Even though I’m a rugby man through and through, and my ‘This is not soccer’ comment during one game went viral on social media, I’m actually a fan of Welsh football.
Whenever myself and Derek Bevan used to go abroad to officiate in Heineken Cup games, we always kept an eye out for the results and fortunes of Cardiff City, Swansea City, Newport County and Wrexham.
Those were the big four when I was growing up. Indeed, I was a Wrexham fan. When we played football at the bottom of our street, I’d always be Wrexham, while my mates would be Liverpool, Manchester United or Spurs, who were big and seemed to have quite a bit of success back then.
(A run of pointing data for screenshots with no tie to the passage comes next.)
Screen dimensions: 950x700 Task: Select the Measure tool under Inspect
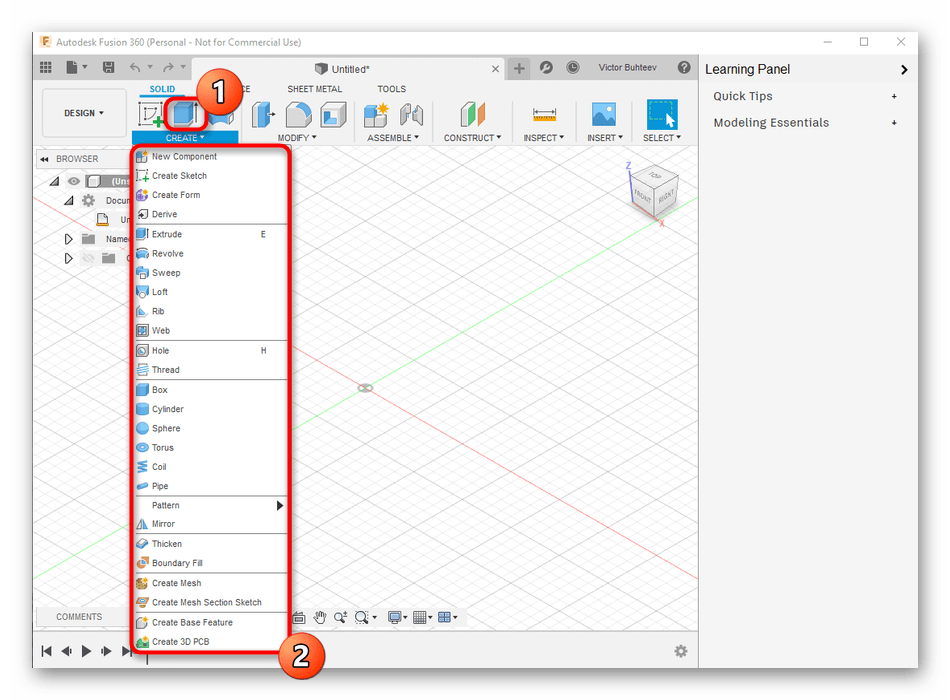point(545,114)
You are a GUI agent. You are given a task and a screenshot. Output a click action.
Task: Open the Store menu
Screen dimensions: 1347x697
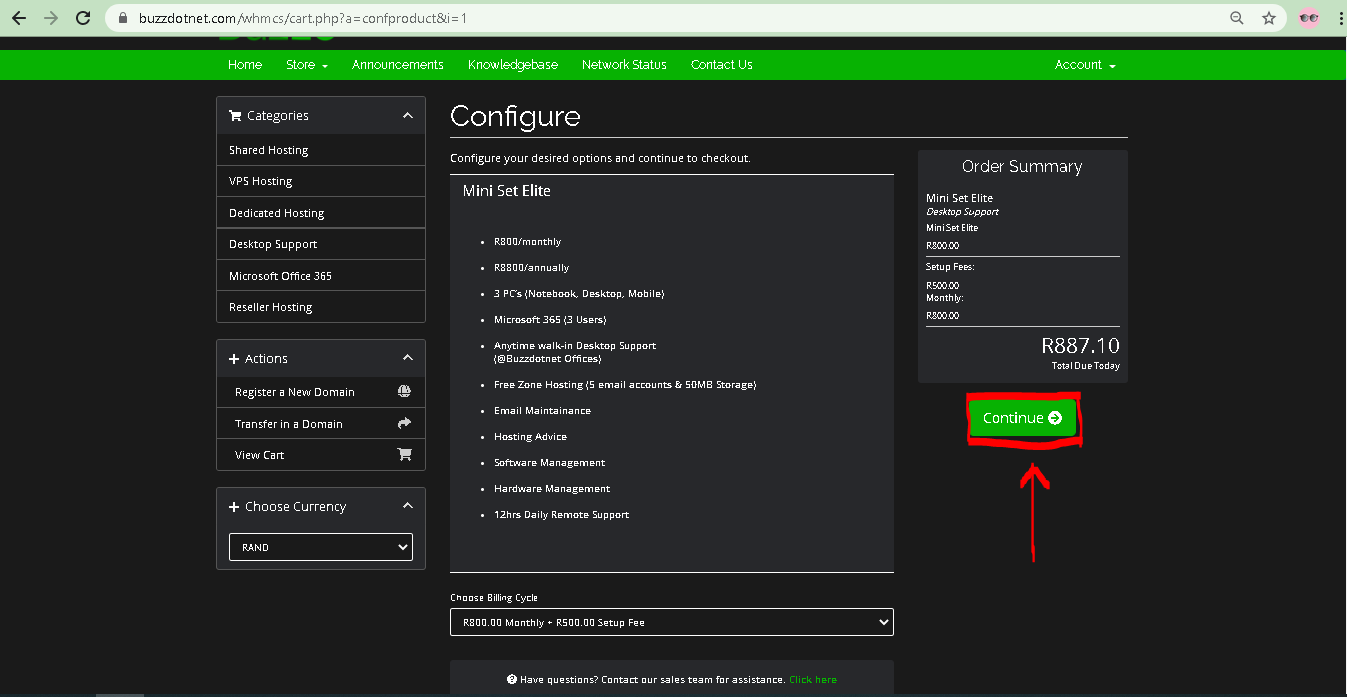306,65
So I will take quite a bit of interest in the Wembley play-off finals this weekend and hope Swansea beat Brentford to get into the Premier League and Newport overcome Morecambe to clinch promotion to League One.
I understand the rivalry that is in Welsh football – that some Cardiff fans will want Brentford to win today, one or two Wrexham supporters might want Newport to lose on Monday.
But I will be fully behind the two of Welsh teams heading to Wembley because I support any Welsh sporting success. That includes our rugby sides, football teams, Glamorgan at cricket, Welsh individuals at the Olympics.
We’re a small country and you’ll always find me backing our own. Next season I hope Cardiff are promoted and that Wrexham continue to make strides under their exciting new ownership.
I watched on with great interest at the cup exploits of Newport in recent years when they pulled off so many shocks against bigger clubs from the higher divisions. These kind of David versus Goliath upsets are what the romance of the FA Cup is about and where rugby has lost out to football in recent times.
There used to be magical days in the old Welsh Cup, when a village side would welcome one of the giants like Cardiff RFC, Llanelli, Swansea, Newport, although I do fully understand the potential crowd issues we might have today were one of the regions to suddenly descend upon a small village ground for such a match.
Good luck to the Swans and County though – and even if things don’t go right at Wembley, I do hope their players show a bit more maturity than I felt we saw from a few of the Manchester United stars after they lost the Europa League final to Villareal the other night.
There was talk the following day about how the United players went up to the podium to collect their medals and some of them then promptly took them off from around their necks.
The context is important here. If they just found it uncomfortable, like when you wear a tie and sometimes can’t wait to get it off, then fair enough. I’ve even seen some players take off their winners’ medals for this reason.
However, if they were taken off just because Man Utd had lost the game, come on, show a little bit more maturity than that, surely?
I fully understand the intense disappointment. That’s fair enough. United were favourites to win, they’d just agonisingly been defeated in a penalty shootout, emotions were still running high. I get that.
Of course they wanted to win, of course they didn’t like losing. Everyone wants to come first, that’s totally understandable.
But whether they won or lost the game on Wednesday night, Man Utd still reached the Europa League final, a major UEFA competition which received huge worldwide TV coverage, a fine achievement in its own right. They deserved a medal for doing so.
On the Olympic podium, you don’t see the individuals winning silver and bronze ripping off their medals, even though they are desperate for gold.
They accept the medals around their neck, show respect to the event, even though many of them too badly wanted to win, rather than come runners-up or third.
I’m not convinced taking off a medal just to make a point of showing finishing second isn’t good enough is a particularly good example to set for youngsters watching across the world. There are ways and means of getting rid of your medal, if you wish to do so. In private, within the confines of the dressing room.
I wonder what UEFA and their many commercial partners thought about the actions which were so public on the night?
Come on, I believe we have to be a little bit more mature and set a better example than that, whatever the level of deep disappointment.